**Exercise description**: Copy out every line of the records below word for word, leaving out the pictures.

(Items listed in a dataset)
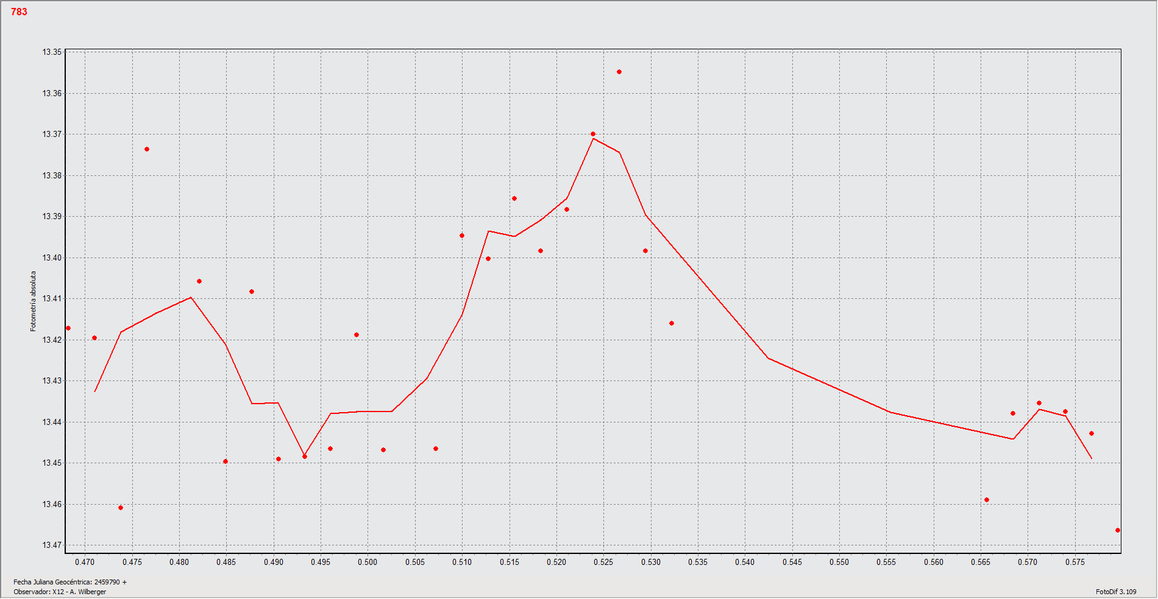Click the isolated data point near 13.46 at 0.474
The image size is (1158, 599).
pos(121,508)
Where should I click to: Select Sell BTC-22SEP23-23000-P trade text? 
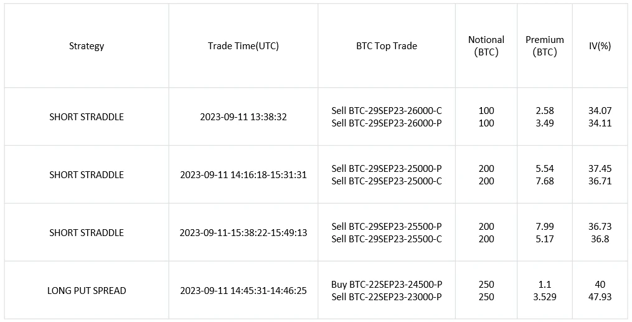[386, 297]
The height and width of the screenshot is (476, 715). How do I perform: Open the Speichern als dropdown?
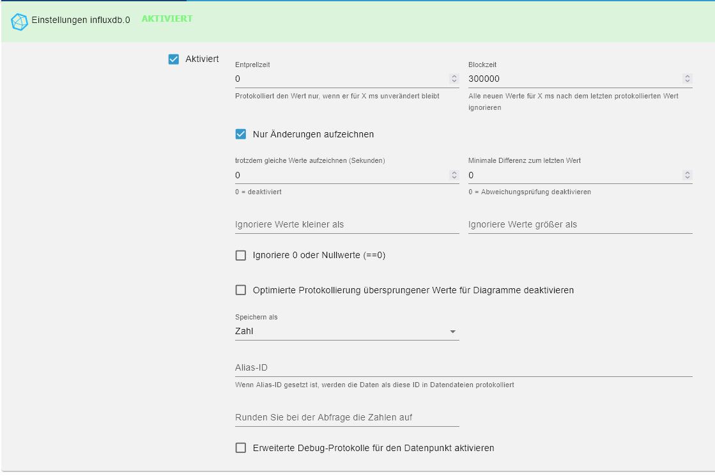pyautogui.click(x=346, y=332)
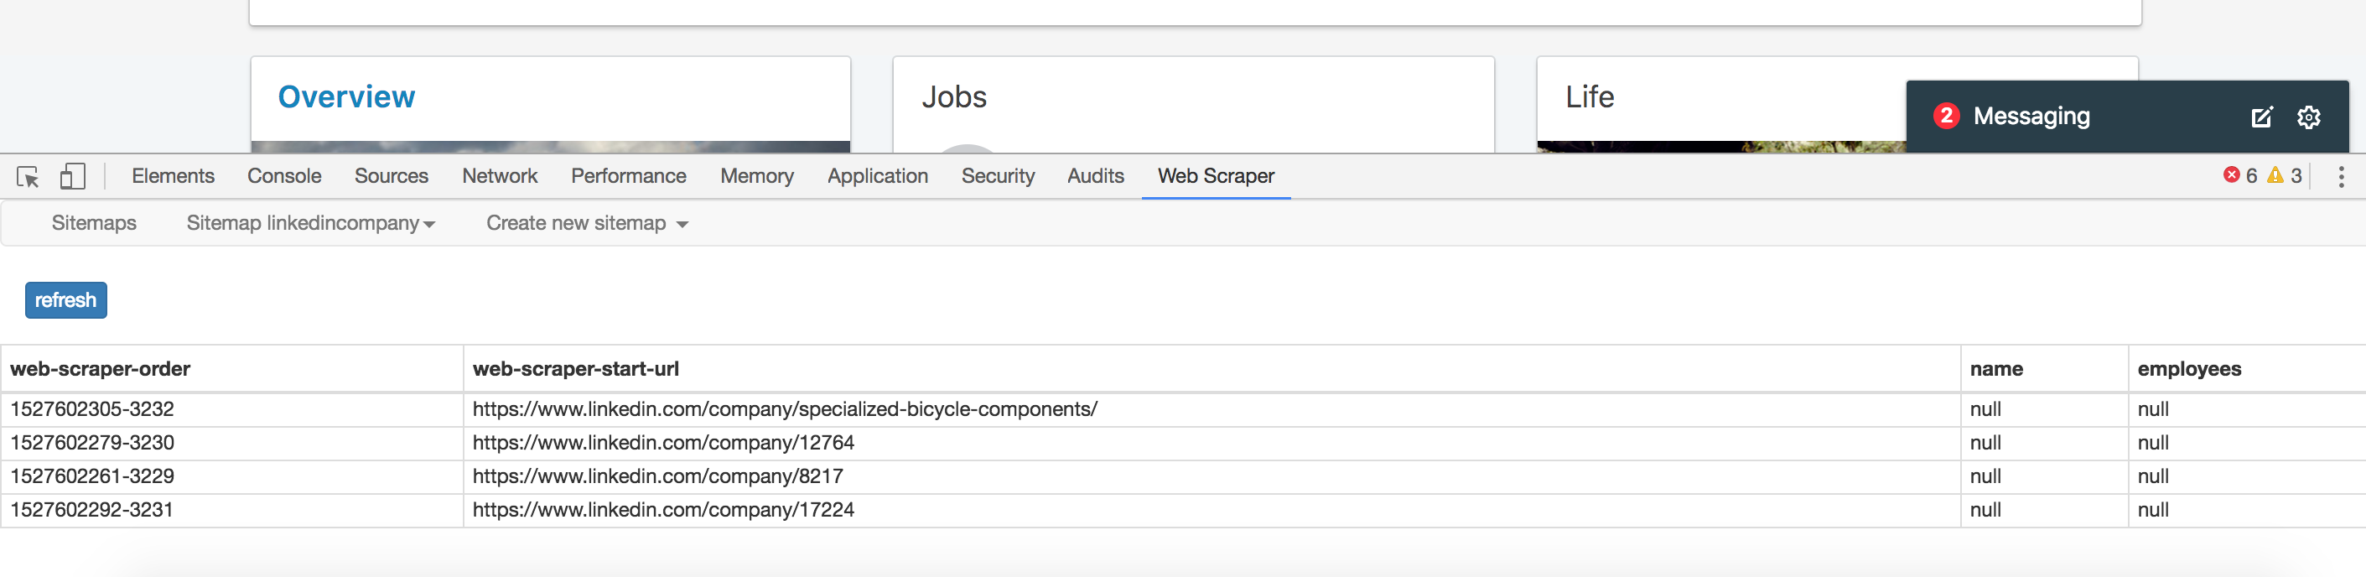Toggle the device toolbar icon
This screenshot has height=577, width=2366.
[x=72, y=176]
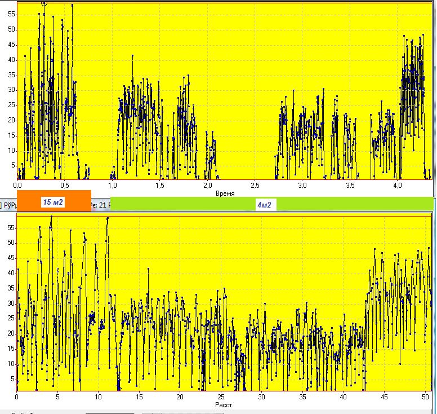
Task: Toggle the partially visible checkbox left of the status text
Action: (2, 206)
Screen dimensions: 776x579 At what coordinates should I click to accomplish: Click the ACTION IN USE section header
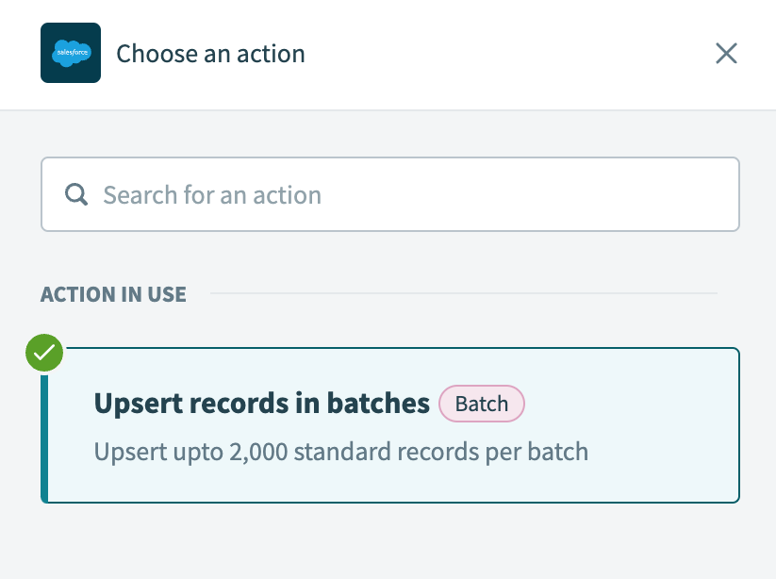click(113, 294)
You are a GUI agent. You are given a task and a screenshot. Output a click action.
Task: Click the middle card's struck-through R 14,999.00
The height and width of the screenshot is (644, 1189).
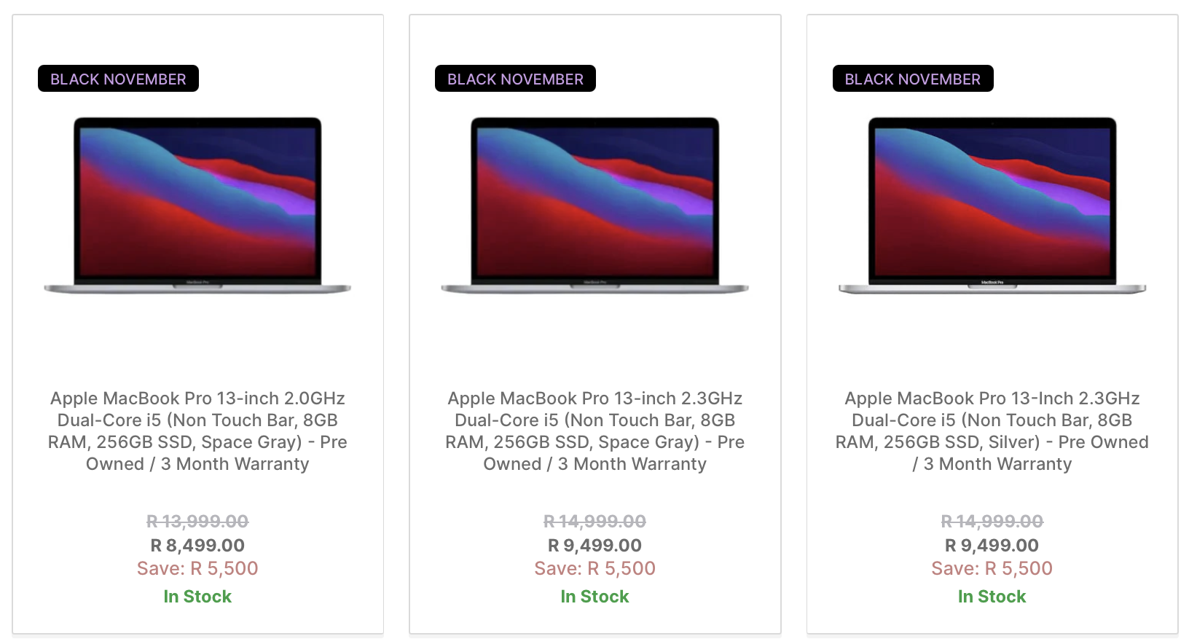click(595, 522)
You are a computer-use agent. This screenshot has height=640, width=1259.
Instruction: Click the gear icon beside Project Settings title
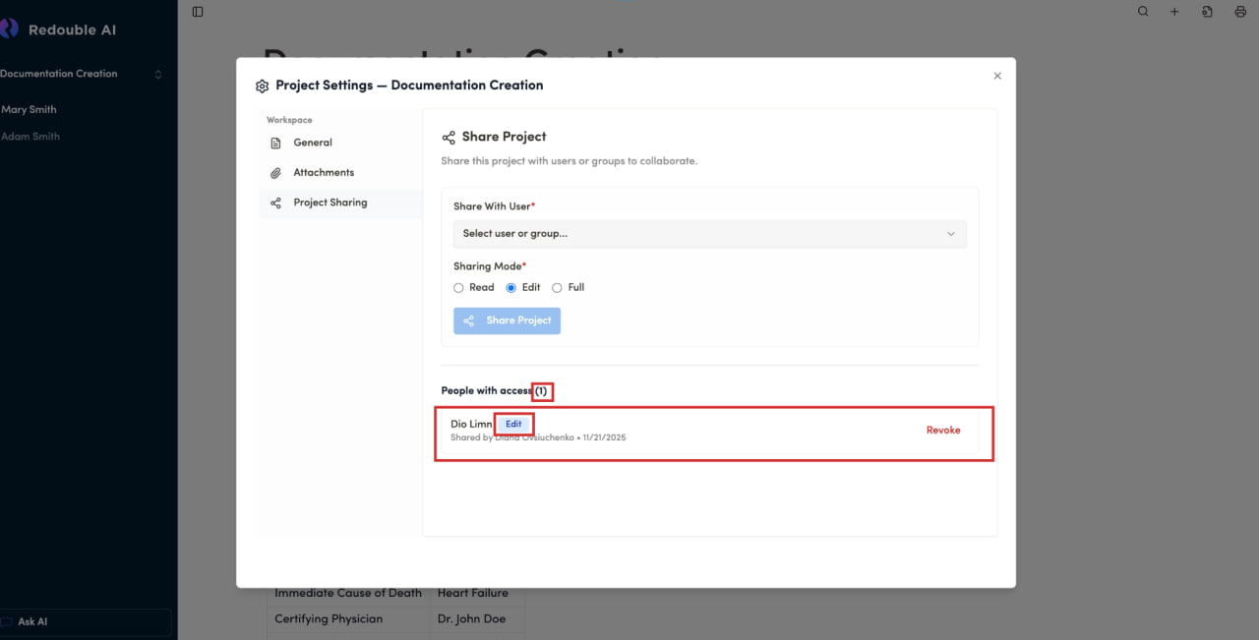262,87
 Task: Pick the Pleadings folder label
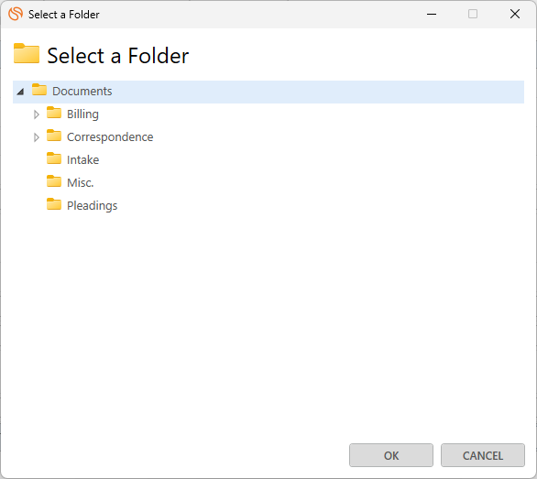click(x=93, y=206)
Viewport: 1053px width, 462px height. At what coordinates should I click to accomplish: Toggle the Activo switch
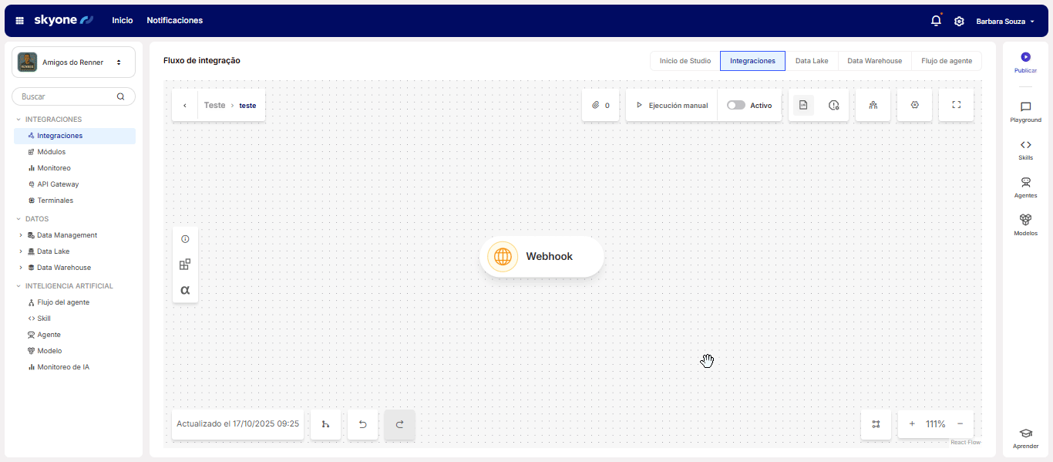click(x=736, y=105)
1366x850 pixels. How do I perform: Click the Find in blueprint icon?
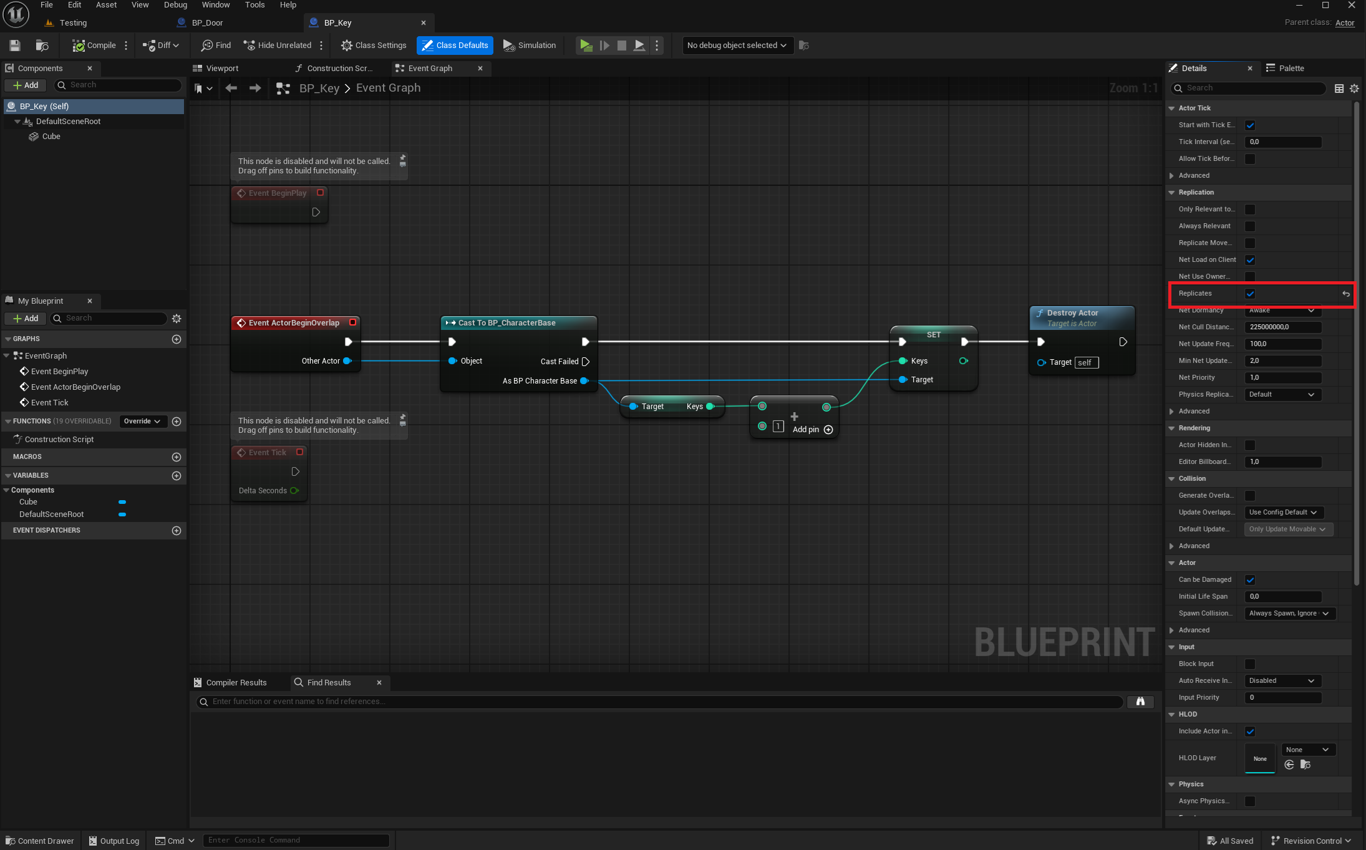[x=216, y=45]
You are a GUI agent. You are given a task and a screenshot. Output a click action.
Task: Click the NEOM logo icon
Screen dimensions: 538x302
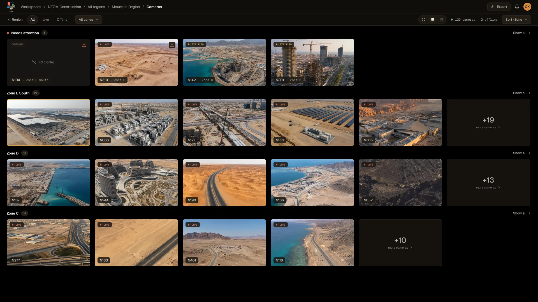[x=11, y=7]
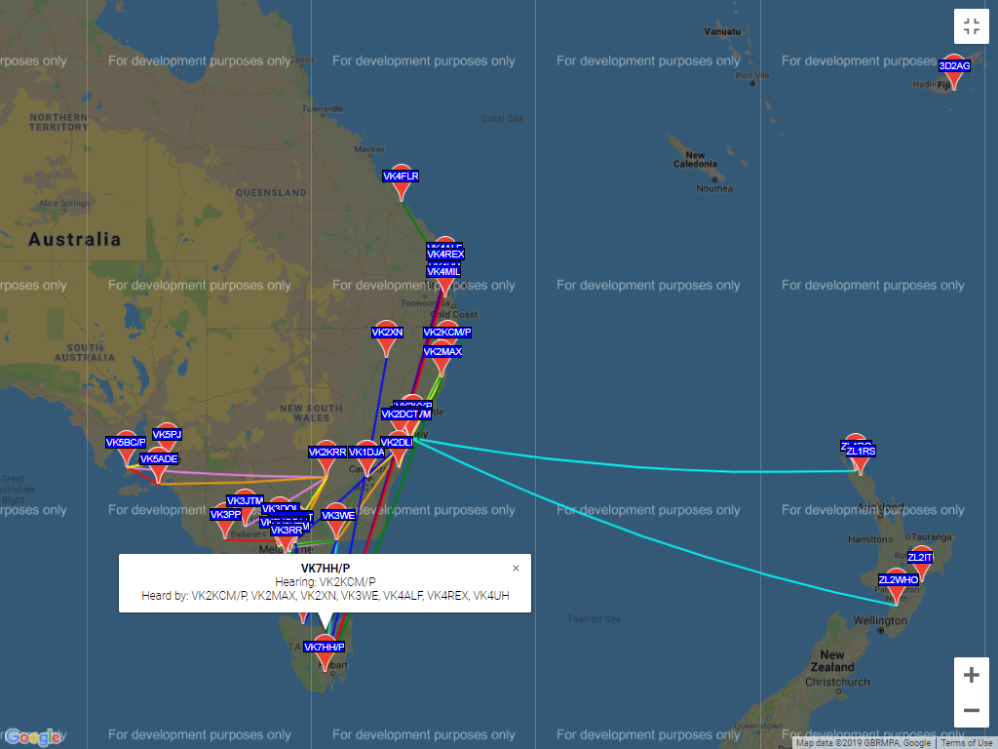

**Expected answer**:
Click the isolated data point near 13.46 at 0.474
The image size is (1158, 599).
pos(121,508)
Where should I click to: Select Sell BTC-22SEP23-23000-P trade text? 
[386, 297]
The height and width of the screenshot is (476, 715). How do I perform: Open the Speichern als dropdown?
pyautogui.click(x=346, y=332)
Toggle the device toolbar icon
This screenshot has height=577, width=2366.
[x=72, y=176]
Task: Toggle the partially visible checkbox left of the status text
Action: (2, 206)
Screen dimensions: 776x579 At what coordinates should I click to accomplish: Click the ACTION IN USE section header
click(113, 294)
You are a GUI agent. You are given a task and a screenshot. Output a click action.
Task: Click the middle card's struck-through R 14,999.00
The height and width of the screenshot is (644, 1189).
click(595, 522)
You are a computer-use agent. This screenshot has height=640, width=1259.
Instruction: Click the gear icon beside Project Settings title
262,87
 Task: Pick the Pleadings folder label
click(x=93, y=206)
Viewport: 1053px width, 462px height. At what coordinates should I click to accomplish: Toggle the Activo switch
click(x=736, y=105)
1366x850 pixels. How do I perform: Click the Find in blueprint icon?
[x=216, y=45]
You are a GUI agent. You are given a task and a screenshot. Output a click action.
Task: Click the NEOM logo icon
Screen dimensions: 538x302
[x=11, y=7]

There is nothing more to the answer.